Übrigens: Die neueren Bahnen haben (meistens) kein Abfahrtssignal – die Türen gehen einfach ohne Vorwarnung zu. Steigt man also im selben Moment in die Bahn, wo der genervte Fahrer den Türen-Schließen-Knopf drückt, ohne in den Rückspiegel zu schauen, kriegt man eine Tür voll in die Fresse. Die geht dann zwar wieder auf, aber sonderlich angenehm ist das nicht. Bei den alten Bahnen kann man sich wenigstens darauf verlassen: Bimmelt es, muss man reinspringen – hört das Bimmeln grade auf, sollte man sich dabei an der Tür festhalten.

3 Antworten zu “Das Abfahrtssignal”

  1. René sagt:

    Der Bericht liest sich so, als kommt ein Urwaldeinwohner das erste Mal in eine Großstadt ;-)

    aber die alten Tatrabahnen hatten schon was …

  2. MichiK sagt:

    Ja, ich hab die letzten 20 Jahre in ner ländlichen Gegend gewohnt, da bestand der ÖPNV schätzungsweise aus zwei bis drei Bussen pro Tag. Ab und zu ist man ja schon mal in ner Großstadt, aber da fehlt dann die Zeit für das Studium solcher Kleinigkeiten. Nun, wo ich jeden Tag mit der Straßenbahn unterwegs bin, fällt mir das halt auf…

    Und die Tatra-Bahnen hatten nicht was, die haben hier immer noch was. ;)

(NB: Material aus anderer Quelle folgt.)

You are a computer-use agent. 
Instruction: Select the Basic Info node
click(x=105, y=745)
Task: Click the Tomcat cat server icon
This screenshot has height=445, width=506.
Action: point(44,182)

    Nur die ganz, ganz Alten fahren hier nicht mehr, die gibts aber dafür noch in Budapest im Einsatz zu sehen. So richtig schön mit Holzbänken und Klack-Klack-Klacker-Klack-Relais-Schaltschränken, auf die man sich an kalten Tagen gut draufsetzen kann, weil die immer angenehm warm sind.

  3. Christian sagt:

    Mir ist auch unverständlich, warum viele neuere Bahnen kein Abfahrtssignal mehr haben. Oder die meisten in den alten Bundesländern. Einige der Tatras haben es im Zuge der Modernisierung verloren.
    Wobei mir das Getröte z.B. in Berlin gehörig auf die Nerven geht.
    Dann doch lieber eine Melodie wie z.B. in Dresden.
    Ich finde, so eine Türschließwarnanlage sollte generell Pflicht werden.